Top of LISTED ENTRIES
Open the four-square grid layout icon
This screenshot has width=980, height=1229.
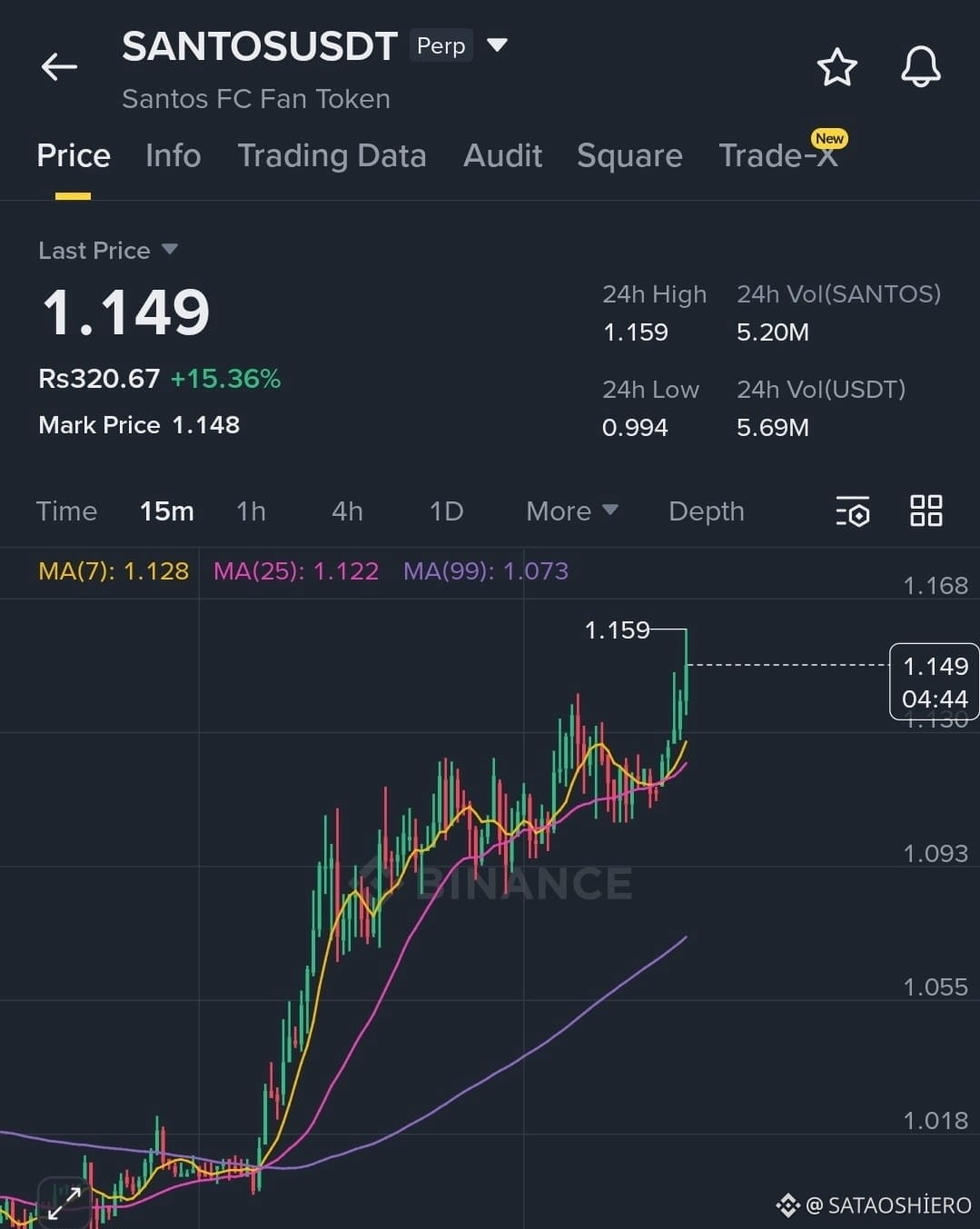[926, 510]
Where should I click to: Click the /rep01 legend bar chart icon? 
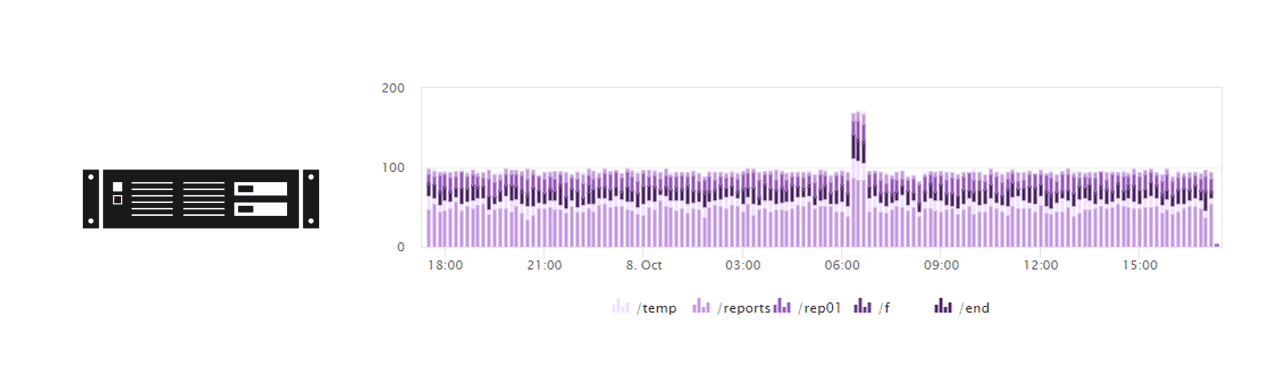tap(783, 307)
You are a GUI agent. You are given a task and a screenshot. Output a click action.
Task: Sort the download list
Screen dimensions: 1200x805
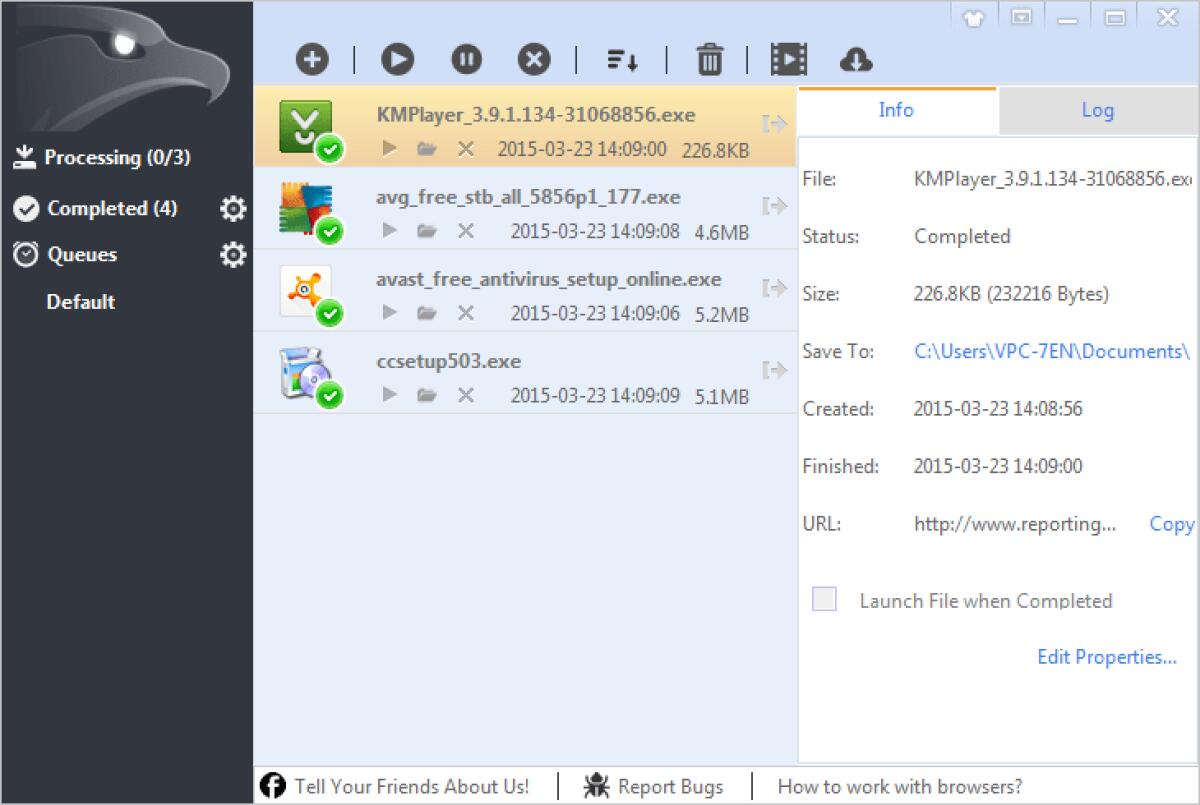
Bottom of LISTED ENTRIES
## EXERCISE DIRECTIONS
After locating the line that contains "You are a GUI", output it and all later lines through the end of the material exactly, leaving out pictures.

## EXERCISE RESULT
You are a GUI agent. You are given a task and a screenshot. Output a click action.
Task: Sort the download list
Screen dimensions: 1200x805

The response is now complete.